Ok

En poursuivant votre navigation sur ce site, vous acceptez l'utilisation de cookies. Ces derniers assurent le bon fonctionnement de nos services. En savoir plus.

Donald Trump machiavélique ?

C'est la thèse de certains observateurs, en coulisse (c'est-à-dire à l'écart des plateaux télé des médias de masse). Quoi qu'elle soit peut-être partisane, cette thèse a le mérite de souligner la position dominante des Etats-Unis, malgré l'échec du "blitz" israélien sur Téhéran visant à renverser ses dirigeants. Elle n'est pas sans faire penser à la position dominante de V. Poutine, malgré la résistance de l'Ukraine et son échec à annexer tout ou partie de ce qu'il considérait comme une province russe. V. Poutine a fait plier les Etats-Unis, et il a désormais face à lui une Europe affaiblie et divisée comme jamais.

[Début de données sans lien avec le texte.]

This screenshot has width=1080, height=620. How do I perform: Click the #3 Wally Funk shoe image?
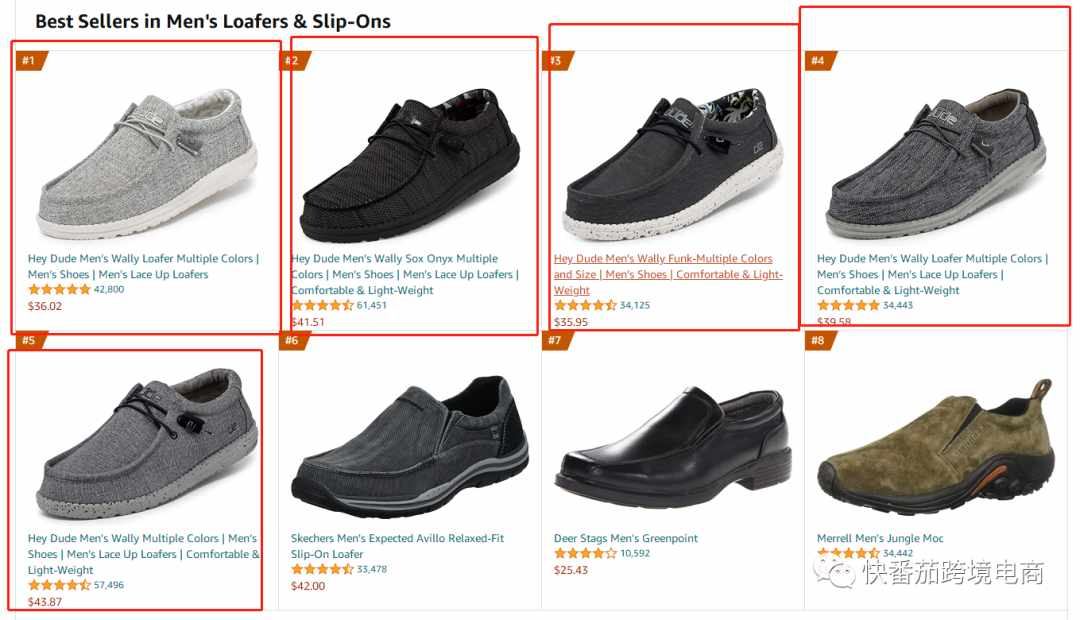[673, 164]
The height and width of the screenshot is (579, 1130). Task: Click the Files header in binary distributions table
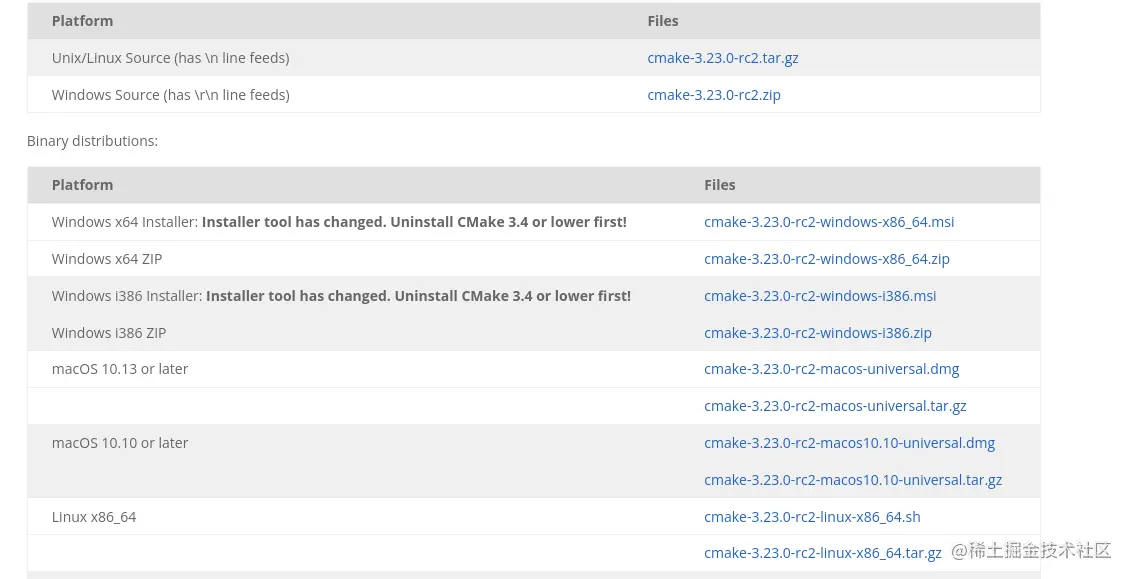pos(719,184)
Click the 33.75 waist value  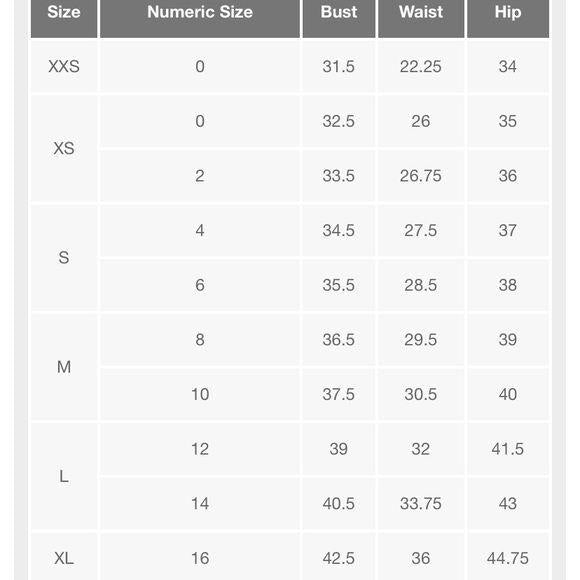click(x=421, y=503)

Le blocage du détroit d'Ormuz pourrait avoir de graves conséquences économiques s'il perdurait ; l'Europe serait la grande perdante, puisqu'elle ne produit pas ou presque pas d'énergies fossiles.

Le "coup de poker" de Donald Trump et B. Netanyahou pourrait donc avoir des conséquences bien plus graves pour l'Union européenne que pour les Etats-Unis, qui ne risquent pas de manquer de pétrole et de gaz, et ont déjà saisi l'occasion de la guerre en Ukraine pour vendre leur pétrole à prix d'or aux industriels allemands ; par ailleurs les Etats-Unis sont très loin du Moyen-Orient où l'armée israélienne sème le chaos.

Autrement dit, Donald Trump ne mènerait pas une guerre contre l'Iran, mais contre ses principaux rivaux économiques européen et chinois.

D. Trump aurait ainsi été convaincu de rééditer son coup de force du Vénézuéla, qui comporte un risque limité pour son pays ; en comparaison des centaines de milliers de jeunes Russes sacrifiés dans les combats sur le front ukrainien, les dégâts apparaissent en effet limités.

Trump aurait pris le risque de faire voler "l'ordre mondial" en éclats. On sait qu'il ne cesse de critiquer cette gouvernance mondiale depuis des années, comme le principe même du déclin économique des Etats-Unis entre 2008 et 2026, déclin dissimulé derrière la puissance financière.

Un aspect économique cependant est dissuasif de croire Trump "machiavélique" : la mondialisation ou le capitalisme financier qu'il combat (deux façons de parler de la même chose) répondent à une logique capitaliste, la même logique qui a évincé très tôt, dès la guerre civile de Sécession, le projet libéral démocratique, substituant à la démocratie un système oligarchique reflétant l'organisation monopolistique du Capital. La locomotive capitaliste ne peut pas faire machine arrière : une trop grande part de l'économie des Etats-Unis est tributaire de la mondialisation, en particulier les GAFAM. L'approvisionnement en carburant ne suffit pas à la croissance capitaliste.

On peut se demander plutôt si D. Trump ne s'est pas précipité dans la guerre pour tenter de sortir de l'impasse dans laquelle se trouve le mouvement révolutionnaire MAGA. La guerre n'est pas "le prolongement de la politique par un autre moyen" (cette citation de Clausewitz est d'ailleurs souvent mal interprétée), mais la conséquence d'une politique économique irrationnelle. A six mois des élections, le bilan de D. Trump était quasiment nul, la résistance de l'Etat profond consistante. La figure de "l'homme providentiel", très banale au XXe et XXIe siècles, est d'ailleurs une figure archaïque et antirépublicaine, caractéristique du pouvoir oligarchique.

Commentaires

  • Le prix de l'essence a explosé aussi aux states ; ça va être difficile pour Trump de gagner les prochaines élections si l'envolée des prix ne cesse pas rapidement.

  • Vous avez raison, l'avenir de D. Trump paraît compromis à court terme. Mon argument c'est de dire : D. Trump a tenté un coup de poker parce qu'il n'a pas le choix d'un autre type d'action plus construite, sur le long terme. Le redressement économique et moral des Etats-Unis pour quoi il a été élu par les MAGA est impossible dans le cadre constitutionnel actuel.
    En détruisant un peu plus "l'ordre mondial" (parfaitement théorique), Trump ne va pas à l'encontre de son électorat antimondialiste.